Can you render all of the data below as a Markdown table with a Row column numbering each line and a Line column holding its text, leaving out blank lines?

** Start **

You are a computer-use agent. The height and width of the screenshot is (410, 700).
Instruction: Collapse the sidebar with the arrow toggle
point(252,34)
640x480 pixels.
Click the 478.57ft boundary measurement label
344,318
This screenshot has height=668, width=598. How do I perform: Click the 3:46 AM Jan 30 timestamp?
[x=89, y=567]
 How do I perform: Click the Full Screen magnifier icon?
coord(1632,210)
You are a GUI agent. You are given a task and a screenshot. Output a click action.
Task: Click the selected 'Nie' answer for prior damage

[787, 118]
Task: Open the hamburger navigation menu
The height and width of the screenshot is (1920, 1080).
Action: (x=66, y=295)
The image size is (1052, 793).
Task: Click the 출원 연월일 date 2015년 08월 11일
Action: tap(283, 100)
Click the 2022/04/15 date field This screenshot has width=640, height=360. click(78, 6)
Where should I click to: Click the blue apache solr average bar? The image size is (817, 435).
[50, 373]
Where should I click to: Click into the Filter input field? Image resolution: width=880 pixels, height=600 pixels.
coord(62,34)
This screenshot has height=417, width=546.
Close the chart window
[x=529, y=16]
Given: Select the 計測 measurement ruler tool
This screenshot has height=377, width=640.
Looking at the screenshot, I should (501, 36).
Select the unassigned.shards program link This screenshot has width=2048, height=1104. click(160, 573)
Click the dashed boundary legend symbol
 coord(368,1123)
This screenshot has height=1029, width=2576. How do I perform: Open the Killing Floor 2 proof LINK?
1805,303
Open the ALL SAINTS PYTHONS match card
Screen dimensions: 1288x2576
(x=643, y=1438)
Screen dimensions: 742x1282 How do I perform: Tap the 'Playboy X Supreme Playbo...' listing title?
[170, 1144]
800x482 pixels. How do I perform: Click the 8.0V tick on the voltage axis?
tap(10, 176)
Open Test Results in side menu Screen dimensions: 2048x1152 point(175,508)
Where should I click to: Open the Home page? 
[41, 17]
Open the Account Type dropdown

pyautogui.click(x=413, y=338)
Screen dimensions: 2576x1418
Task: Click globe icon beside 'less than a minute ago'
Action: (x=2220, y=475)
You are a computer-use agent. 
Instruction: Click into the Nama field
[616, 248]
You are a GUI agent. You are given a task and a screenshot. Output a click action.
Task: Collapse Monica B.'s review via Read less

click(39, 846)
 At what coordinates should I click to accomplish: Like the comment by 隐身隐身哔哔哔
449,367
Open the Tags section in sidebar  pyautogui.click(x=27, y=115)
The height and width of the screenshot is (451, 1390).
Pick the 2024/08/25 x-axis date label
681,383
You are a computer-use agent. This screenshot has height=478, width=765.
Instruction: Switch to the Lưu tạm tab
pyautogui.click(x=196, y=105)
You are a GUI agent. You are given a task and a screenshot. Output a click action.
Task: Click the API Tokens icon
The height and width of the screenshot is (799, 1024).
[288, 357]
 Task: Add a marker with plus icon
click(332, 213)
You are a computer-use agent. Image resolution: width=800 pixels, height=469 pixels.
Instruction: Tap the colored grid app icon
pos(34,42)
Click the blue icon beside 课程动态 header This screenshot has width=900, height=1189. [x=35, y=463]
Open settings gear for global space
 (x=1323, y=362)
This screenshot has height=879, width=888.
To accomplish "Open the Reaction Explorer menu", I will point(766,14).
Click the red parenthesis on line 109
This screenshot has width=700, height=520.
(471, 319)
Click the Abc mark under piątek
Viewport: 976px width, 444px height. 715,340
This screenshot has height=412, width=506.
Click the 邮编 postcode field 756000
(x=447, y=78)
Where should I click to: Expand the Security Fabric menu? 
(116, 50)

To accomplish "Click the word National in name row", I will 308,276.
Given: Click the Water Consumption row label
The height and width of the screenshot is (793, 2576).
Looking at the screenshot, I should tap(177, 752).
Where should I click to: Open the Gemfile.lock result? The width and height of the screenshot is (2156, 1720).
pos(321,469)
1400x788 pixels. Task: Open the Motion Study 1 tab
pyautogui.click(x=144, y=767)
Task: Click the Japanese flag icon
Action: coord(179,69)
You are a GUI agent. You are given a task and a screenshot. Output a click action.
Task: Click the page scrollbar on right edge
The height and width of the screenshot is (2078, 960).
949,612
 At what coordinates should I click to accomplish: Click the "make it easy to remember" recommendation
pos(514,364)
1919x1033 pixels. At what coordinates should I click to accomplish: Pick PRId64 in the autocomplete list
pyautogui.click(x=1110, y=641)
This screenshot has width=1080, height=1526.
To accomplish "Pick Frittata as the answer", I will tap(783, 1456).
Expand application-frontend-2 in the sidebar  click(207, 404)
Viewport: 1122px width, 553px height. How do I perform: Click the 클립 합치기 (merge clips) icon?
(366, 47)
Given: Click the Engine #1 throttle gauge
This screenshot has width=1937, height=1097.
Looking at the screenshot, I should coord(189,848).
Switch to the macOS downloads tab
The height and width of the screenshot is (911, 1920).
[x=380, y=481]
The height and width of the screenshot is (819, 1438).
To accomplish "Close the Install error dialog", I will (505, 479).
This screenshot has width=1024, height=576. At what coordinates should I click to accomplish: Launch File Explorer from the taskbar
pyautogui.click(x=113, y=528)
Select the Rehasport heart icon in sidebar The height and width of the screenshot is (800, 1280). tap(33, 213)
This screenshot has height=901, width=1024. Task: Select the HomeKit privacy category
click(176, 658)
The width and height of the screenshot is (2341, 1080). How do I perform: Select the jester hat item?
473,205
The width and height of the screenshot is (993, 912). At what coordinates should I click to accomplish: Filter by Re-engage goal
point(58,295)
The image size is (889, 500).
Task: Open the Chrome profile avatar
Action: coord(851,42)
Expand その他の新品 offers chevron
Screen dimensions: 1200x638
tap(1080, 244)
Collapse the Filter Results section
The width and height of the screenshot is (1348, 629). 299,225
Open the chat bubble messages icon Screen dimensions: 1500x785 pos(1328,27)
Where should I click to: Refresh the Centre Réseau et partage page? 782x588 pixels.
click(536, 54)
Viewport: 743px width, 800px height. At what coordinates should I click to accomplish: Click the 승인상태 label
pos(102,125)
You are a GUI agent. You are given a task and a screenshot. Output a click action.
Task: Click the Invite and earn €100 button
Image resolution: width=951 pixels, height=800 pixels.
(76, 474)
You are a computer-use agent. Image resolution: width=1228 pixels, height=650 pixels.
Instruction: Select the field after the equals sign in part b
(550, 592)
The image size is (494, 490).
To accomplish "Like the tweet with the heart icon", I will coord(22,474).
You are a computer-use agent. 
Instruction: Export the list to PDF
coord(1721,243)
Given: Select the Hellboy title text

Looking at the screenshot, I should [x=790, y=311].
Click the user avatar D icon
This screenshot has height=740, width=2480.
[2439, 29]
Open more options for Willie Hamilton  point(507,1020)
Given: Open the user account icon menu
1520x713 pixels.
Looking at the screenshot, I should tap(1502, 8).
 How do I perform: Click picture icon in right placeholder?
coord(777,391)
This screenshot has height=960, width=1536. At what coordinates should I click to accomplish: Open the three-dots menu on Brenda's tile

** End **

* [Written answer]
| Row | Line |
|---|---|
| 1 | You are a computer-use agent. The height and width of the screenshot is (410, 700). |
| 2 | Instruction: Collapse the sidebar with the arrow toggle |
| 3 | point(252,34) |
| 4 | 640x480 pixels. |
| 5 | Click the 478.57ft boundary measurement label |
| 6 | 344,318 |
| 7 | This screenshot has height=668, width=598. How do I perform: Click the 3:46 AM Jan 30 timestamp? |
| 8 | [x=89, y=567] |
| 9 |  How do I perform: Click the Full Screen magnifier icon? |
| 10 | coord(1632,210) |
| 11 | You are a GUI agent. You are given a task and a screenshot. Output a click action. |
| 12 | Task: Click the selected 'Nie' answer for prior damage |
| 13 | [787, 118] |
| 14 | Task: Open the hamburger navigation menu |
| 15 | The height and width of the screenshot is (1920, 1080). |
| 16 | Action: (x=66, y=295) |
| 17 | The image size is (1052, 793). |
| 18 | Task: Click the 출원 연월일 date 2015년 08월 11일 |
| 19 | Action: tap(283, 100) |
| 20 | Click the 2022/04/15 date field This screenshot has width=640, height=360. click(78, 6) |
| 21 | Where should I click to: Click the blue apache solr average bar? The image size is (817, 435). |
| 22 | [50, 373] |
| 23 | Where should I click to: Click into the Filter input field? Image resolution: width=880 pixels, height=600 pixels. |
| 24 | coord(62,34) |
| 25 | This screenshot has height=417, width=546. |
| 26 | Close the chart window |
| 27 | [x=529, y=16] |
| 28 | Given: Select the 計測 measurement ruler tool |
| 29 | This screenshot has height=377, width=640. |
| 30 | Looking at the screenshot, I should (501, 36). |
| 31 | Select the unassigned.shards program link This screenshot has width=2048, height=1104. click(160, 573) |
| 32 | Click the dashed boundary legend symbol |
| 33 |  coord(368,1123) |
| 34 | This screenshot has height=1029, width=2576. How do I perform: Open the Killing Floor 2 proof LINK? |
| 35 | 1805,303 |
| 36 | Open the ALL SAINTS PYTHONS match card |
| 37 | Screen dimensions: 1288x2576 |
| 38 | (x=643, y=1438) |
| 39 | Screen dimensions: 742x1282 How do I perform: Tap the 'Playboy X Supreme Playbo...' listing title? |
| 40 | [170, 1144] |
| 41 | 800x482 pixels. How do I perform: Click the 8.0V tick on the voltage axis? |
| 42 | tap(10, 176) |
| 43 | Open Test Results in side menu Screen dimensions: 2048x1152 point(175,508) |
| 44 | Where should I click to: Open the Home page?  |
| 45 | [41, 17] |
| 46 | Open the Account Type dropdown |
| 47 | pyautogui.click(x=413, y=338) |
| 48 | Screen dimensions: 2576x1418 |
| 49 | Task: Click globe icon beside 'less than a minute ago' |
| 50 | Action: (x=2220, y=475) |
| 51 | You are a computer-use agent.  |
| 52 | Instruction: Click into the Nama field |
| 53 | [616, 248] |
| 54 | You are a GUI agent. You are given a task and a screenshot. Output a click action. |
| 55 | Task: Collapse Monica B.'s review via Read less |
| 56 | click(39, 846) |
| 57 |  At what coordinates should I click to accomplish: Like the comment by 隐身隐身哔哔哔 |
| 58 | 449,367 |
| 59 | Open the Tags section in sidebar  pyautogui.click(x=27, y=115) |
| 60 | The height and width of the screenshot is (451, 1390). |
| 61 | Pick the 2024/08/25 x-axis date label |
| 62 | 681,383 |
| 63 | You are a computer-use agent. This screenshot has height=478, width=765. |
| 64 | Instruction: Switch to the Lưu tạm tab |
| 65 | pyautogui.click(x=196, y=105) |
| 66 | You are a GUI agent. You are given a task and a screenshot. Output a click action. |
| 67 | Task: Click the API Tokens icon |
| 68 | The height and width of the screenshot is (799, 1024). |
| 69 | [288, 357] |
| 70 |  Task: Add a marker with plus icon |
| 71 | click(332, 213) |
| 72 | You are a computer-use agent. Image resolution: width=800 pixels, height=469 pixels. |
| 73 | Instruction: Tap the colored grid app icon |
| 74 | pos(34,42) |
| 75 | Click the blue icon beside 课程动态 header This screenshot has width=900, height=1189. [x=35, y=463] |
| 76 | Open settings gear for global space |
| 77 |  (x=1323, y=362) |
| 78 | This screenshot has height=879, width=888. |
| 79 | To accomplish "Open the Reaction Explorer menu", I will point(766,14). |
| 80 | Click the red parenthesis on line 109 |
| 81 | This screenshot has width=700, height=520. |
| 82 | (471, 319) |
| 83 | Click the Abc mark under piątek |
| 84 | Viewport: 976px width, 444px height. 715,340 |
| 85 | This screenshot has height=412, width=506. |
| 86 | Click the 邮编 postcode field 756000 |
| 87 | (x=447, y=78) |
| 88 | Where should I click to: Expand the Security Fabric menu?  |
| 89 | (116, 50) |
| 90 | To accomplish "Click the word National in name row", I will 308,276. |
| 91 | Given: Click the Water Consumption row label |
| 92 | The height and width of the screenshot is (793, 2576). |
| 93 | Looking at the screenshot, I should tap(177, 752). |
| 94 | Where should I click to: Open the Gemfile.lock result? The width and height of the screenshot is (2156, 1720). |
| 95 | pos(321,469) |
| 96 | 1400x788 pixels. Task: Open the Motion Study 1 tab |
| 97 | pyautogui.click(x=144, y=767) |
| 98 | Task: Click the Japanese flag icon |
| 99 | Action: coord(179,69) |
| 100 | You are a GUI agent. You are given a task and a screenshot. Output a click action. |
| 101 | Task: Click the page scrollbar on right edge |
| 102 | The height and width of the screenshot is (2078, 960). |
| 103 | 949,612 |
| 104 |  At what coordinates should I click to accomplish: Click the "make it easy to remember" recommendation |
| 105 | pos(514,364) |
| 106 | 1919x1033 pixels. At what coordinates should I click to accomplish: Pick PRId64 in the autocomplete list |
| 107 | pyautogui.click(x=1110, y=641) |
| 108 | This screenshot has width=1080, height=1526. |
| 109 | To accomplish "Pick Frittata as the answer", I will tap(783, 1456). |
| 110 | Expand application-frontend-2 in the sidebar  click(207, 404) |
| 111 | Viewport: 1122px width, 553px height. How do I perform: Click the 클립 합치기 (merge clips) icon? |
| 112 | (366, 47) |
| 113 | Given: Click the Engine #1 throttle gauge |
| 114 | This screenshot has width=1937, height=1097. |
| 115 | Looking at the screenshot, I should coord(189,848). |
| 116 | Switch to the macOS downloads tab |
| 117 | The height and width of the screenshot is (911, 1920). |
| 118 | [x=380, y=481] |
| 119 | The height and width of the screenshot is (819, 1438). |
| 120 | To accomplish "Close the Install error dialog", I will (505, 479). |
| 121 | This screenshot has width=1024, height=576. At what coordinates should I click to accomplish: Launch File Explorer from the taskbar |
| 122 | pyautogui.click(x=113, y=528) |
| 123 | Select the Rehasport heart icon in sidebar The height and width of the screenshot is (800, 1280). tap(33, 213) |
| 124 | This screenshot has height=901, width=1024. Task: Select the HomeKit privacy category |
| 125 | click(176, 658) |
| 126 | The width and height of the screenshot is (2341, 1080). How do I perform: Select the jester hat item? |
| 127 | 473,205 |
| 128 | The width and height of the screenshot is (993, 912). At what coordinates should I click to accomplish: Filter by Re-engage goal |
| 129 | point(58,295) |
| 130 | The image size is (889, 500). |
| 131 | Task: Open the Chrome profile avatar |
| 132 | Action: coord(851,42) |
| 133 | Expand その他の新品 offers chevron |
| 134 | Screen dimensions: 1200x638 |
| 135 | tap(1080, 244) |
| 136 | Collapse the Filter Results section |
| 137 | The width and height of the screenshot is (1348, 629). 299,225 |
| 138 | Open the chat bubble messages icon Screen dimensions: 1500x785 pos(1328,27) |
| 139 | Where should I click to: Refresh the Centre Réseau et partage page? 782x588 pixels. |
| 140 | click(536, 54) |
| 141 | Viewport: 743px width, 800px height. At what coordinates should I click to accomplish: Click the 승인상태 label |
| 142 | pos(102,125) |
| 143 | You are a GUI agent. You are given a task and a screenshot. Output a click action. |
| 144 | Task: Click the Invite and earn €100 button |
| 145 | Image resolution: width=951 pixels, height=800 pixels. |
| 146 | (76, 474) |
| 147 | You are a computer-use agent. Image resolution: width=1228 pixels, height=650 pixels. |
| 148 | Instruction: Select the field after the equals sign in part b |
| 149 | (550, 592) |
| 150 | The image size is (494, 490). |
| 151 | To accomplish "Like the tweet with the heart icon", I will coord(22,474). |
| 152 | You are a computer-use agent.  |
| 153 | Instruction: Export the list to PDF |
| 154 | coord(1721,243) |
| 155 | Given: Select the Hellboy title text |
| 156 | Looking at the screenshot, I should [x=790, y=311]. |
| 157 | Click the user avatar D icon |
| 158 | This screenshot has height=740, width=2480. |
| 159 | [2439, 29] |
| 160 | Open more options for Willie Hamilton  point(507,1020) |
| 161 | Given: Open the user account icon menu |
| 162 | 1520x713 pixels. |
| 163 | Looking at the screenshot, I should tap(1502, 8). |
| 164 |  How do I perform: Click picture icon in right placeholder? |
| 165 | coord(777,391) |
| 166 | This screenshot has height=960, width=1536. At what coordinates should I click to accomplish: Open the three-dots menu on Brenda's tile |